Vroegh v. Eastman Kodak Company, et al. is a class action complaint that alleges that the defendants, "[i]n marketing, advertising and/or packaging their Flash Memory Cards and Flash Memory Drives, Defendants misrepresent the size of the memory storage contained in the Flash Memory Cards and Flash Memory Drives." The complaint accuses the defendants of "false advertising, unfair business practices, breach of contract, fraud, deceit and/or misrepresentation, and violation of the California Consumers Legal Remedy Act".

==Facts==
The complaint, case number CGC-04-428953, was originally filed in Superior Court of the State of California for the county of San Francisco on February 20, 2004. The complaint was first filed as "Vroegh vs. Dane Elec Corp., USA, A Foreign Corporation et al." When Dane-Elec settled and was dismissed from the case on March 15, 2005, Eastman Kodak became the first defendant. Another plaintiff intervened in January 2004.

The complaint originally named the following companies as defendants:
- Dane-Elec Corp.

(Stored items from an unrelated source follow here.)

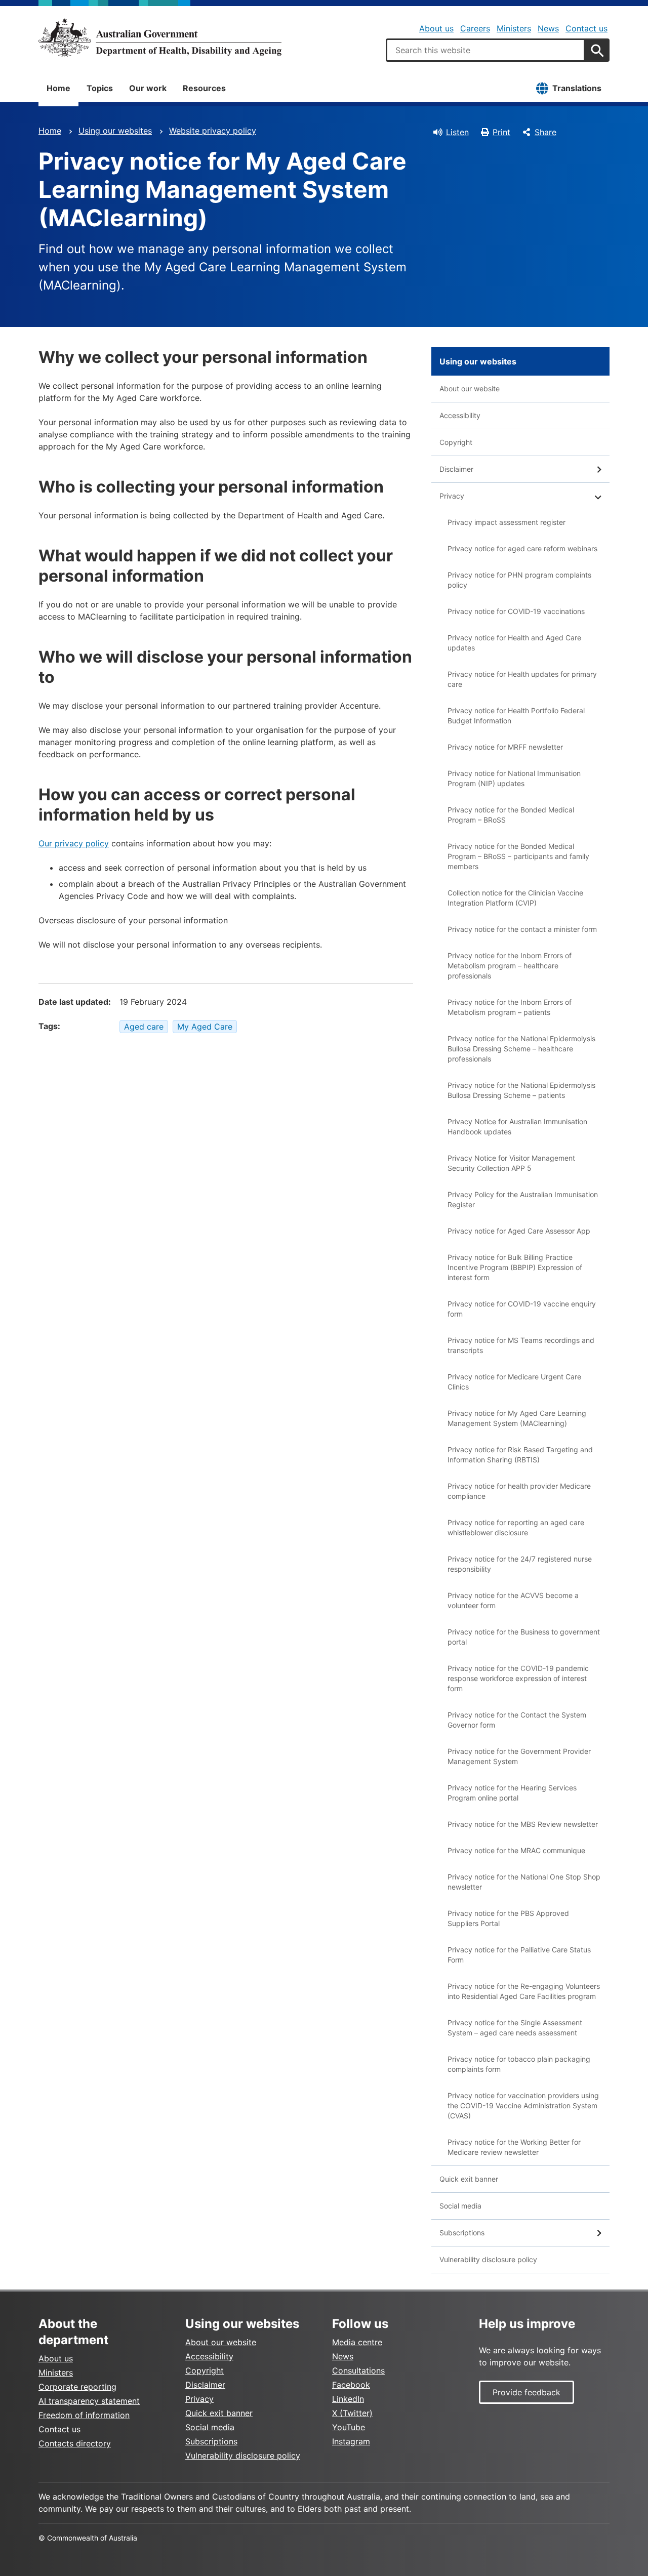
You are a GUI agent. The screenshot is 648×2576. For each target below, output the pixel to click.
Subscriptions (461, 2232)
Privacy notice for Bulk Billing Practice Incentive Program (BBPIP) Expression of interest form (515, 1267)
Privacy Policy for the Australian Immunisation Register (523, 1199)
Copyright (455, 442)
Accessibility (459, 415)
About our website (469, 388)
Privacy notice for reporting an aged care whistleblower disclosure (516, 1527)
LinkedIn (348, 2399)
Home (58, 88)
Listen (457, 132)
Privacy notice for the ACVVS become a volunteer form (513, 1600)
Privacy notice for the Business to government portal (524, 1636)
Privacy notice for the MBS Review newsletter (523, 1824)
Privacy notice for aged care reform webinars (522, 548)
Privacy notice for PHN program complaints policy (519, 579)
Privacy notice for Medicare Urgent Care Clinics (514, 1381)
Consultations (358, 2370)
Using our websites (115, 131)
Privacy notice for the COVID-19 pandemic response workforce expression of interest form (518, 1678)
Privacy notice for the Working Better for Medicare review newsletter (514, 2147)
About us (436, 28)
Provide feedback (526, 2392)
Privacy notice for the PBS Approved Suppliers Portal (508, 1918)
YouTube (348, 2427)
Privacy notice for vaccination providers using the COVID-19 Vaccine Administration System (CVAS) (523, 2105)
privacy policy (82, 843)
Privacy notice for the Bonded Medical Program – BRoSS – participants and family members (518, 856)
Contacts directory (74, 2443)
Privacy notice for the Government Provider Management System (519, 1756)
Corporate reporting (77, 2387)
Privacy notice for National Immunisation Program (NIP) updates (514, 778)
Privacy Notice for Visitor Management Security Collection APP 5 (511, 1163)
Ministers (514, 28)
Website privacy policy (212, 131)
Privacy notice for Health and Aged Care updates (514, 642)
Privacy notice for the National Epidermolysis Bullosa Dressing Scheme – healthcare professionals (521, 1048)
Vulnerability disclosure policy (488, 2259)
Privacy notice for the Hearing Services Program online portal (512, 1792)
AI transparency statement (89, 2401)
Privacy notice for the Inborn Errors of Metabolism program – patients (510, 1007)
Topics (100, 88)
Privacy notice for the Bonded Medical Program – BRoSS (511, 814)
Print (501, 132)
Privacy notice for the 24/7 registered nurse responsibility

USA
- Fujifilm USA, Inc.
- Eastman Kodak Company
- Kingston Technology Corporation
- Lexar Media, Inc.
- Memorex Products, Inc.
- PNY Technologies, Inc.
- SanDisk Corporation
- Verbatim Corporation
- Viking Components Incorporated
- And up to 200 defendants "to be named at a later date".

The gravamen of the complaint is the alleged loss in hard drive capacity that is caused by the difference between the measurements calculated using the binary prefix and SI prefix systems.

== Settlement ==
On August 16, 2006, there was a proposed final judgement on a proposed settlement and on November 1, 2006, LexisNexis reported in their "California Legal News" that the settlement agreement calls for $2.4M in attorney fees. The settlement was finally approved on or about November 21, 2006. The settlement provided for either a refund of 5% of the original purchase price or a 10% coupon on future purchases. The refund amount is in excess of the amount of memory that was allegedly missing. Accordingly, the settlement made available to class members refunds in excess of $100 million.

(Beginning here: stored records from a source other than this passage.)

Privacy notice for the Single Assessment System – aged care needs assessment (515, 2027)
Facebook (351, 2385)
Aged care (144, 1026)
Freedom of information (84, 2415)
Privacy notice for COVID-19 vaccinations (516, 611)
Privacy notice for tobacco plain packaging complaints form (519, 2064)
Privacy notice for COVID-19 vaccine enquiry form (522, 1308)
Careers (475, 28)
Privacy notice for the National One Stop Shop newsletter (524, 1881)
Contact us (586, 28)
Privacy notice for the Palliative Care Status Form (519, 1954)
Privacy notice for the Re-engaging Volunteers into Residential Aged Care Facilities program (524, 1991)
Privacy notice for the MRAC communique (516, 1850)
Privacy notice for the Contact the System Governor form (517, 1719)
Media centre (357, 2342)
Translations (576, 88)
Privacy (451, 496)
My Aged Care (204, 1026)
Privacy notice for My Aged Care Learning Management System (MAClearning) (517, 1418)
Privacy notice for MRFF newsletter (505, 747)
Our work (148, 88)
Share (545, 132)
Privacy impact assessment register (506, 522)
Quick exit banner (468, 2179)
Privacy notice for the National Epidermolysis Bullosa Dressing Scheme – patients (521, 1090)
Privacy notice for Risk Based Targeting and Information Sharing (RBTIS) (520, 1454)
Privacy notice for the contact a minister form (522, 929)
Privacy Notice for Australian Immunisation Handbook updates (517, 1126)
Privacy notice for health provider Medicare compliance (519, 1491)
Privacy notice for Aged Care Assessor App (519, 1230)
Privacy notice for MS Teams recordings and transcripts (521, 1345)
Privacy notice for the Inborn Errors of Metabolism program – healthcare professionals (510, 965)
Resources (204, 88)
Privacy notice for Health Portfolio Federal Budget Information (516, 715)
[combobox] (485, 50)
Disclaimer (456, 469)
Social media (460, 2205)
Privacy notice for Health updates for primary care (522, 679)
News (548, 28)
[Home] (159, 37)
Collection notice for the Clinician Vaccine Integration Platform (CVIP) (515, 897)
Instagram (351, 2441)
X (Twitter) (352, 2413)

Five defendants, including Dane Elec, settled the case on a non-class basis. The other five defendants, Eastman Kodak Company, Fuji Photo Film U.S.A., Inc., Lexar Media, Inc., PNY Technologies, Inc., and SanDisk Corporation, settled on a class basis.

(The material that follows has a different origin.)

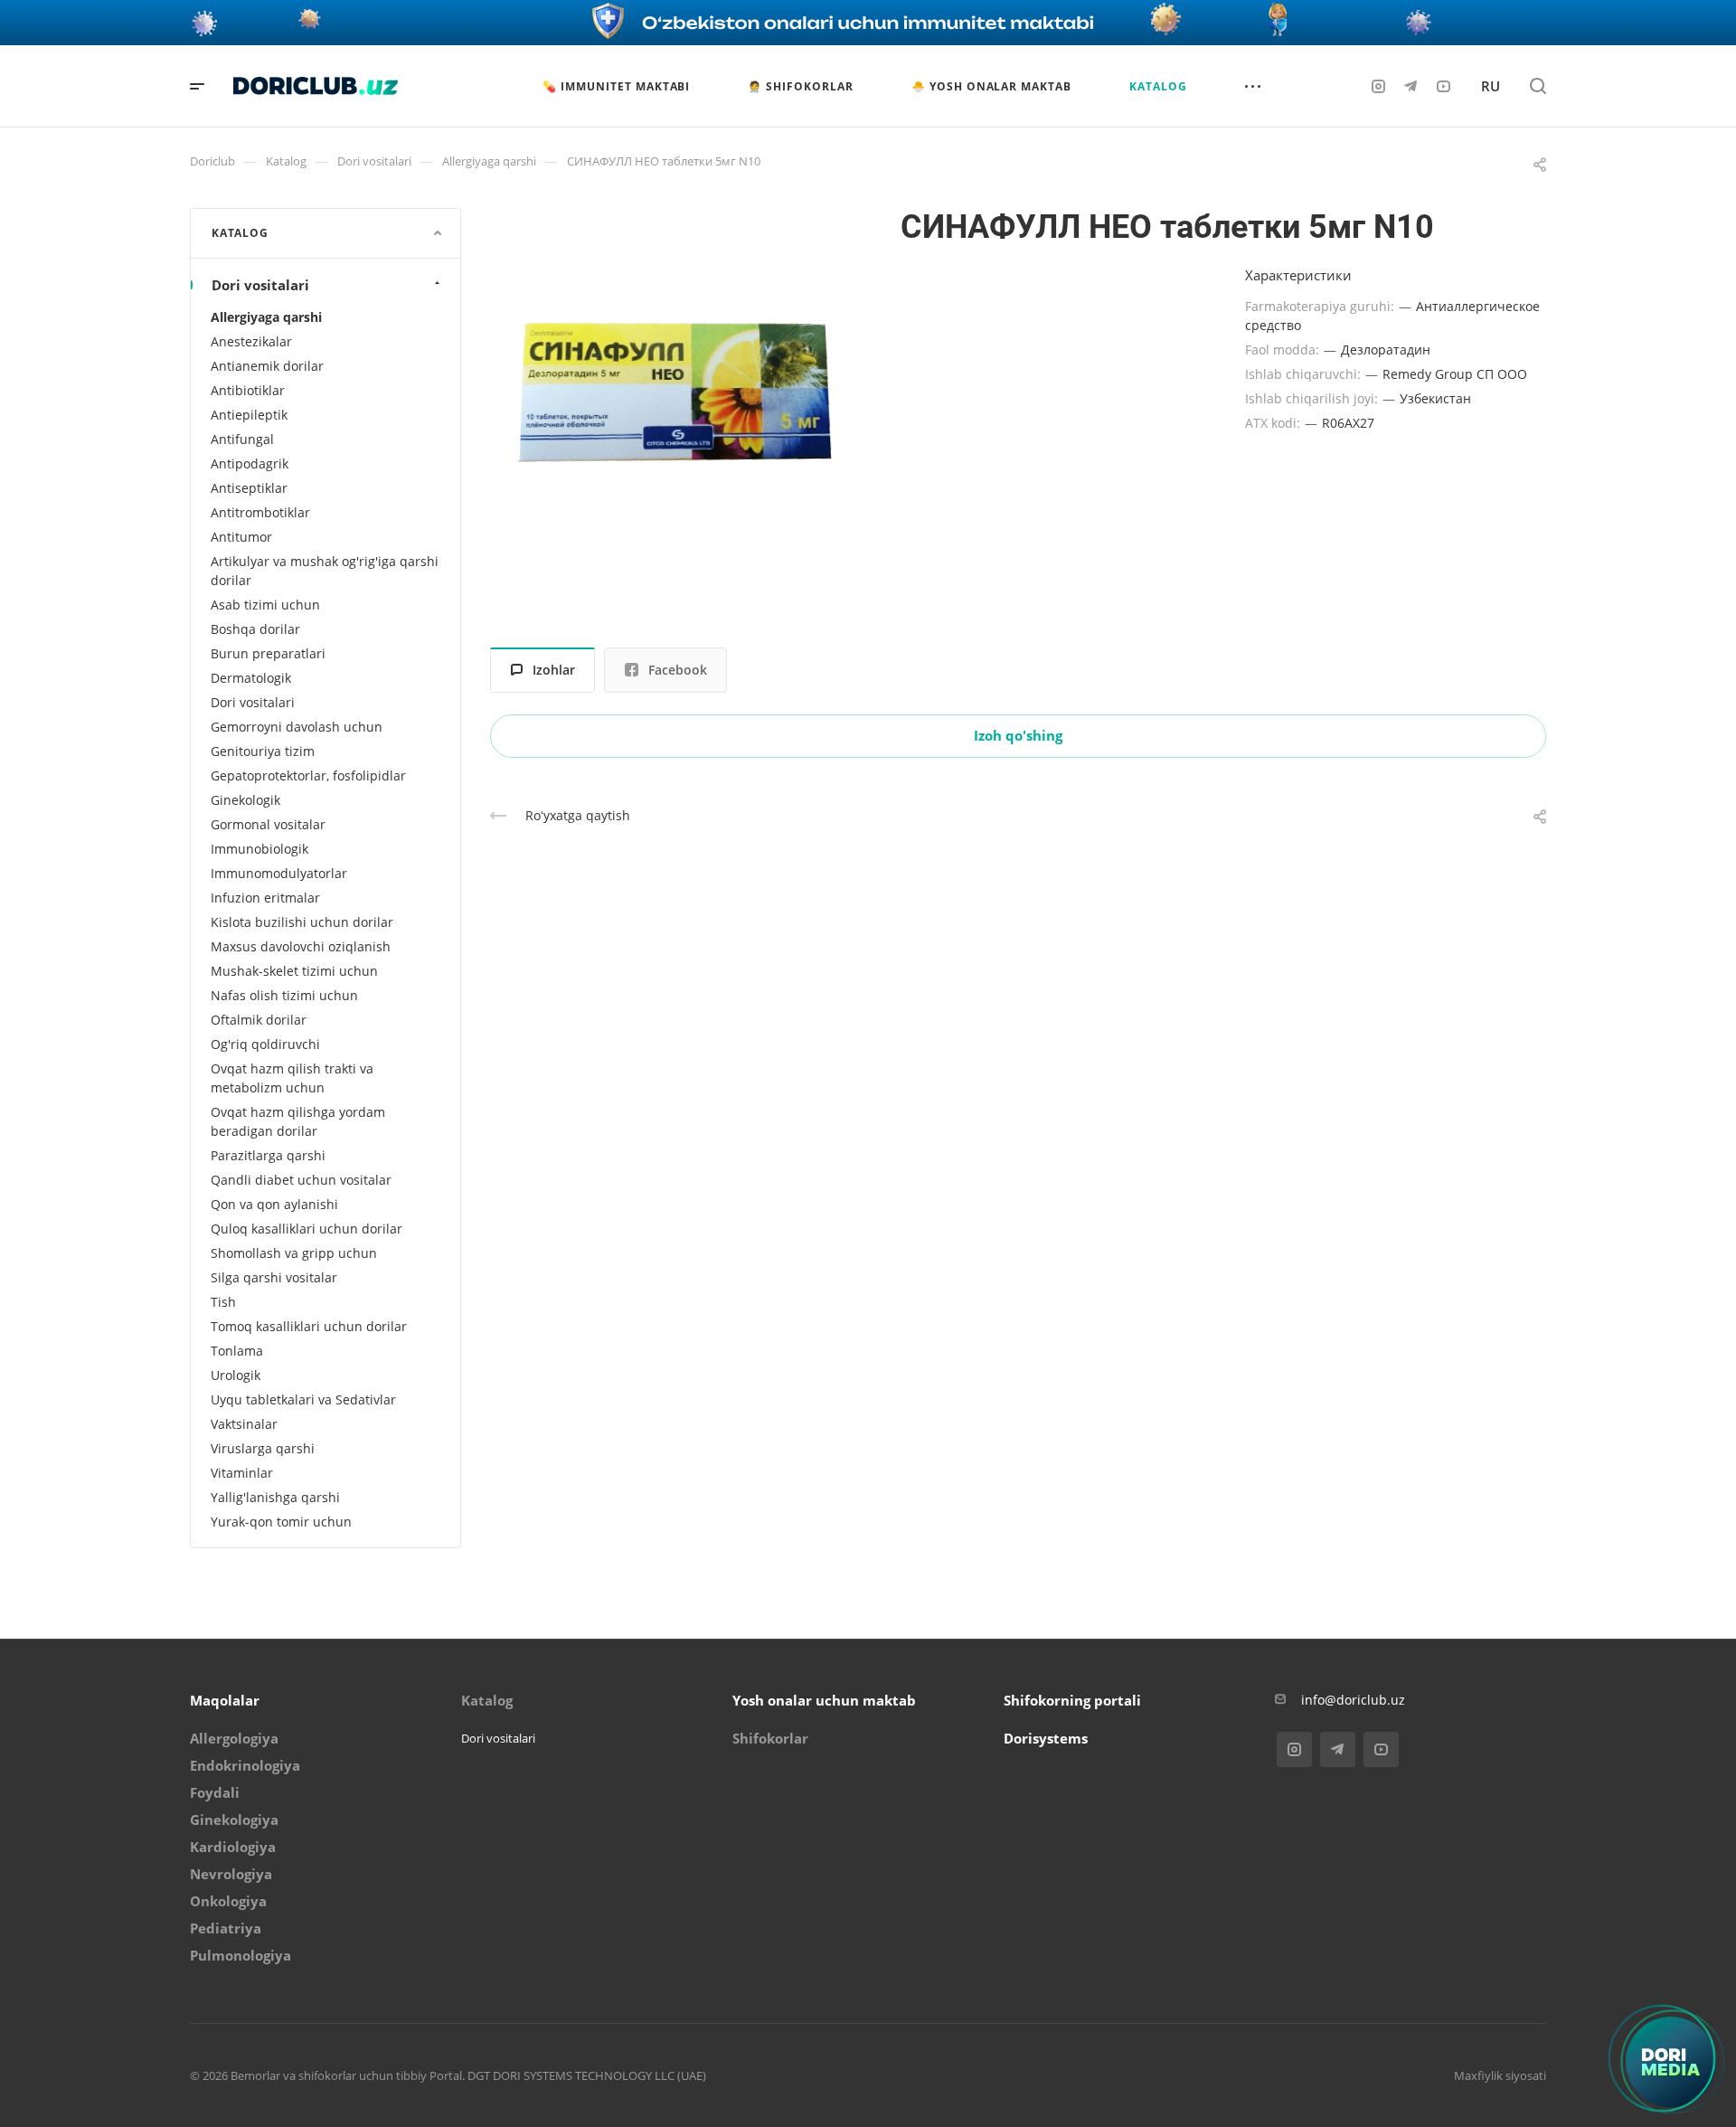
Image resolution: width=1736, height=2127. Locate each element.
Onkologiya (228, 1901)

== Attorneys for the plaintiff ==
The law firm of Gutride Safier, LLP and Milberg Weiss, have been involved in other significant class action lawsuits in California from which they applied for significant fee payments. Such fee requests are often cited as unreasonable in that they call into question the true motivation of the attorneys, as was the case with these particular attorneys. Two of the most notable class actions brought by Gutride Safier are the Chavez v. Netflix class action that was settled (but is currently on appeal) when the defendants agreed to pay Gutride Safier $2.5 million and the Orin Safier v. Western Digital Corporation class action that was settled when the defendants agreed to pay Gutride Safier $500,000. The Western Digital case involved the same "binary vs decimal calculation" issue as the Vroegh v. Eastman Kodak case. In each of these cases, the named plaintiff was awarded $1000 to $2000 "for their time and effort".

Even though Netflix agreed to pay $2.5 million, the Judge in the case ultimately awarded Gutride Safier approximately $1.3 million.

On June 23, 2003, Gutride and Safier brought a Business Tort complaint against numerous defendants, including: Amazon.com, Target Corporation, Wal-Mart Corporation, Dell, Good-Guys, and many others for false and deceptive advertising of MP3 players on the same "binary vs decimal calculation" issue. Ultimately, all of the defendants settled.